> _PROBLEM TO WORK ON_
List each line of the entries below that contains the word "width". Case counts.

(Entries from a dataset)
════════

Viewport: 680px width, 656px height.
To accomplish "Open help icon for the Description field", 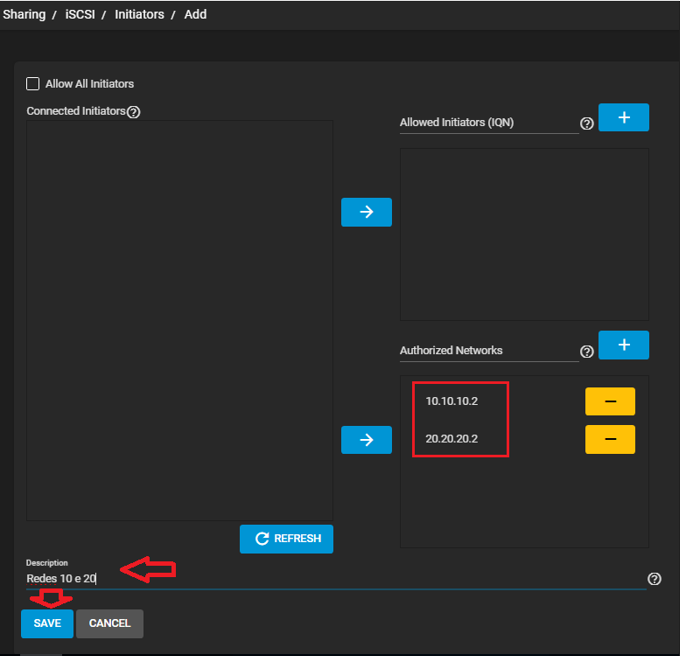I will click(654, 579).
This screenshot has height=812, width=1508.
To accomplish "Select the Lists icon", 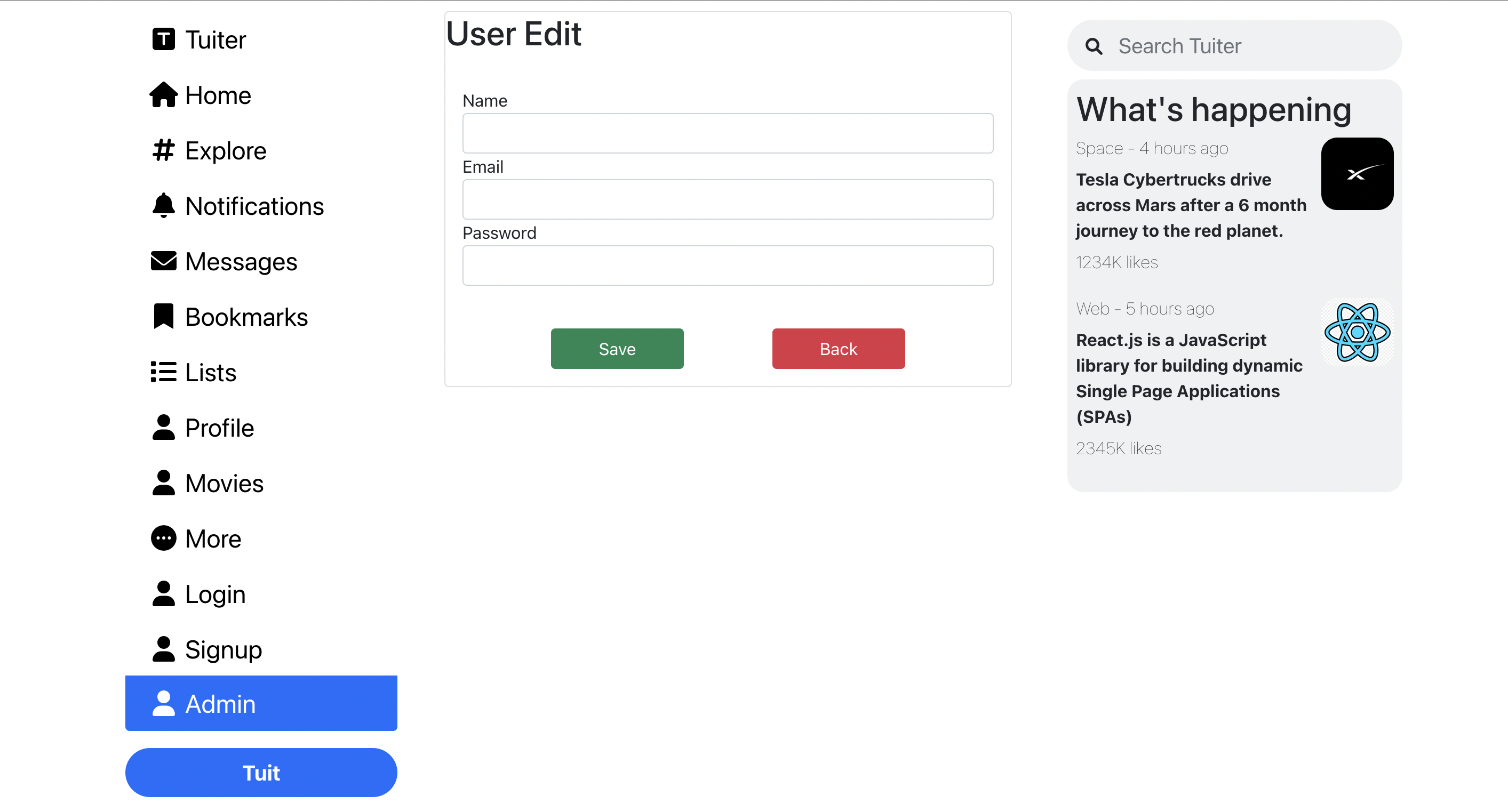I will point(163,372).
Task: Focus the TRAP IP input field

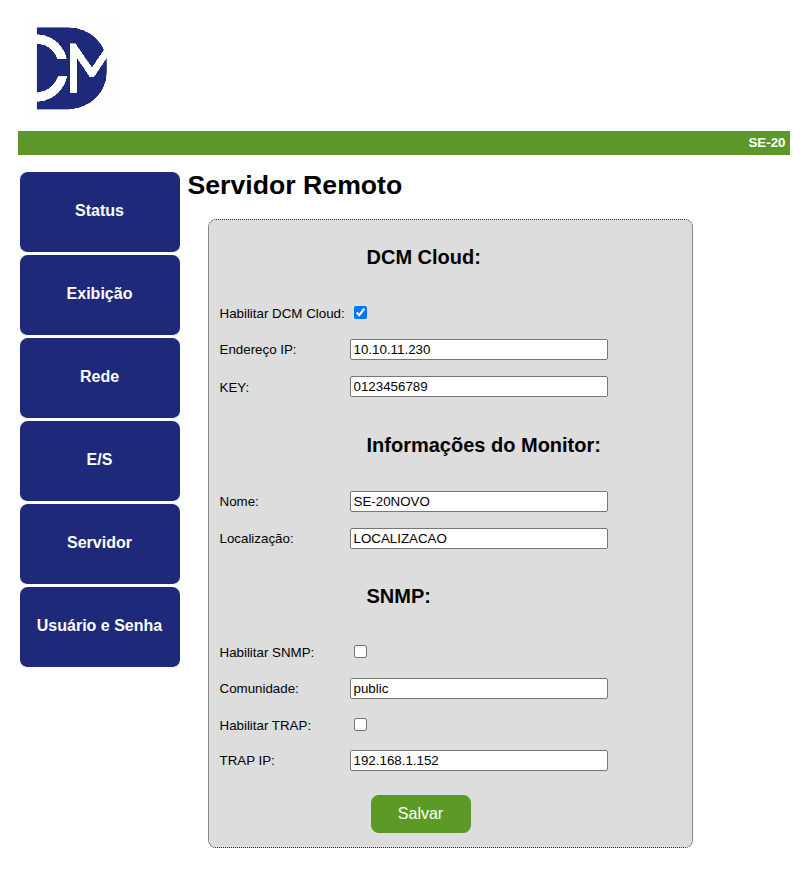Action: point(478,761)
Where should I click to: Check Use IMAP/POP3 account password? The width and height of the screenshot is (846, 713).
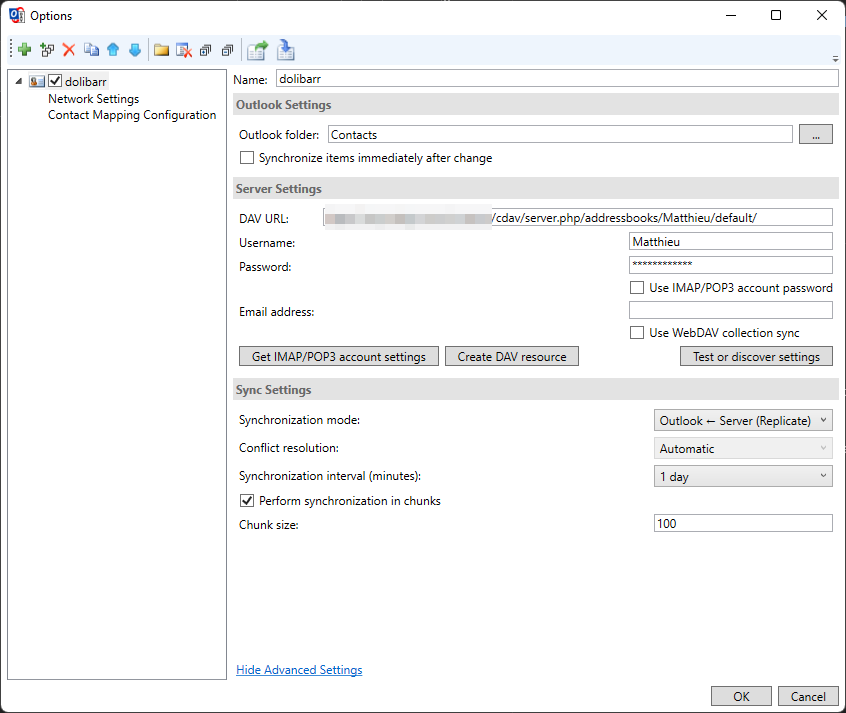click(637, 287)
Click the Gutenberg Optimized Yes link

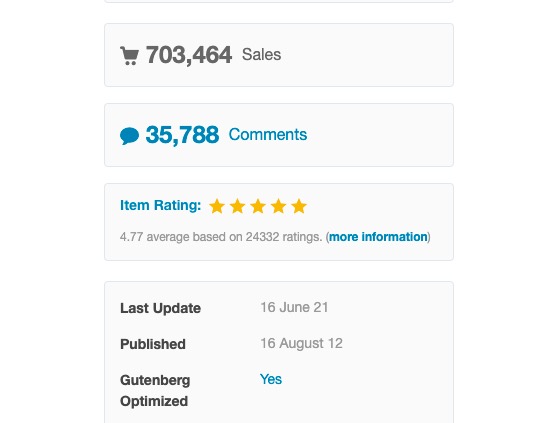click(x=271, y=379)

════════

> _WRITTEN RESPONSE_
Viewport: 680px width, 656px height.
This screenshot has height=812, width=1508.
Where should I click to: Check Use IMAP/POP3 account password? The width and height of the screenshot is (846, 713).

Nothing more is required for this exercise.